A payment plan is sometimes the only option, and significantly changes based on how much you owe. The IRS treats the debt differently depending on how much is owed. If you owe less than $50,000 there are a lot more payment plan options. When you owe over $50,000 the IRS is going to go thoroughly through your financial information to determine what your “ability to pay” is. They make this determination partly based on your numbers and partly based on figures called the “Collection Financial Standards.”
For this reason, it is highly recommended to get a tax attorney if you owe over $50,000 to ensure that you do not get stuck in an extraordinarily high payment plan. Even people that do not qualify for a settlement are still much better off having a tax lawyer assist them so they do not get stuck in a very high payment they cannot afford.
Even if you are in a payment plan you still can save some money on the back end by doing a penalty abatement. This can more often than not be done on the first year for which you owed. A common mistake by many CPAs”s, EA’s, and other tax attorneys is requesting a penalty abatement too early. Many firms have a standard policy to send out a penalty abatement after the client has been on a payment plan for six months. This is the wrong strategy. A penalty abatement should be applied for when the tax year for which the balance is owed is close to being paid off. The reason for this is that the tax penalty for failure to pay is accruing based on the balance being in the account. If the failure to pay penalty is abated and the client has not come close to paying off the tax year, the penalty will just re-accrue and the abatement only saved the client a small amount of interest on the penalty.
Offer In Compromise
This is our most sought-after result but is purely based on financial information. You will hear many ads for companies offering to settle your debt for 10% of the total debt or for pennies on the dollar. I can tell you the figures they are giving you are completely meaningless. The offer amounts and accepted amounts are purely based on financial data and how well your tax attorney can legally manipulate it in your favor. CPAs and Enrolled Agents can help you with this as well, but if you are looking for the best results a tax attorney is recommended. The IRS takes requests from attorneys more seriously (I was told this by a CPA early in my career and did not believe it at first, as technically CPA’s and EA’s are licensed to do much of the same work in Offer In Compromise, but this has come to hold true over the years).
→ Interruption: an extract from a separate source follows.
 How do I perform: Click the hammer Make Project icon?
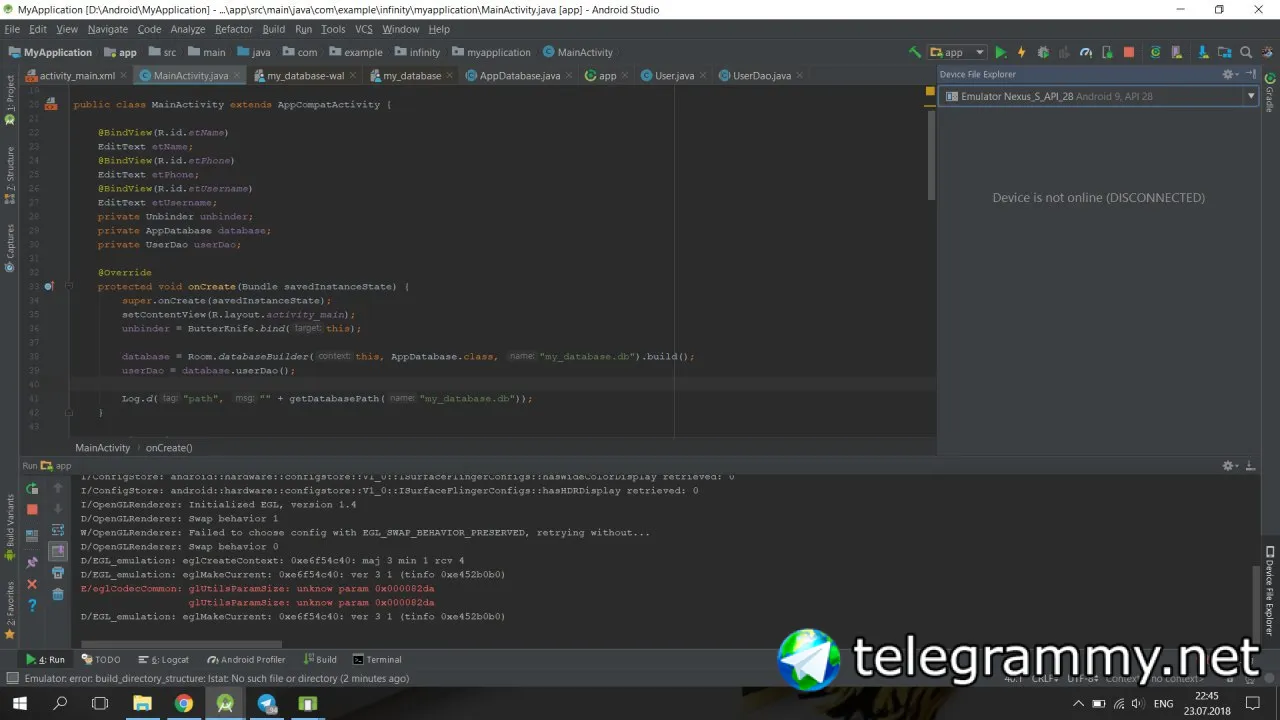click(915, 52)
An Offer in Compromise will be calculated based on your household’s available monthly income and equity in assets. The household available income is determined the same way it is for Currently Not Collectible Status or a payment plan, where they compare your expenses against your income and mix in some “IRS Collection Standards” for things like food that are harder to track. The equity in assets is determined by finding what you have left after a loan or mortgages against your assets when they are sold at a “quick sale value,” which the IRS has determined to be 80%. For example, you have a home worth $500,000 and owe $250,000. The IRS would determine you have $150,000 in available equity. Having a tax lawyer on these issues also helps and I have been able to get much lower valuations than my CPA counterparts, resulting in settlements being accepted for less.
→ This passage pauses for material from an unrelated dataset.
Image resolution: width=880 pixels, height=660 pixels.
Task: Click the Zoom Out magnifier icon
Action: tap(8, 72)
If anyone promises you an Offer in Compromise with certainty over the phone, they are lying to you. In a phone consultation, I can give you a good idea of the odds of receiving a settlement, but no one can be for sure until thoroughly going through your financial information. Make sure to disclose everything to your attorney fully, so they can represent you going in with the best information.
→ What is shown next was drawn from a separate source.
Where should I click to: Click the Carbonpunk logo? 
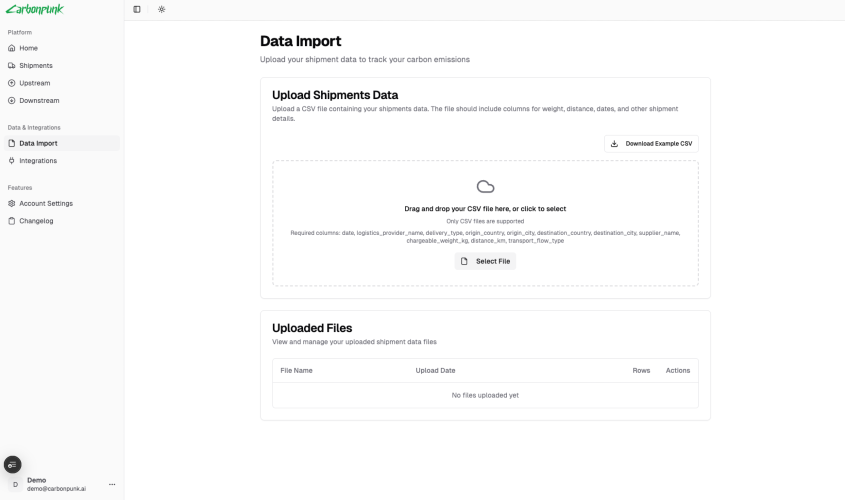tap(35, 9)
Another thing to note is the IRS settlements are strictly determined on the financials. Meaning you do not settle for a percentage of the debtor’s “pennies on the dollar.” In December of 2014, I settled a tax debt of $50,000 for $68. This was due to the client only collecting a small pension, a small amount of Social Security, and having no other assets. It turned out to be about one-tenth of one cent on the dollar, much better than “pennies on the dollar!”
You might owe some money, but all of the above options will keep the IRS from garnishing your wages or levying your bank account. You might even be able to get out of the entire debt for a very low amount!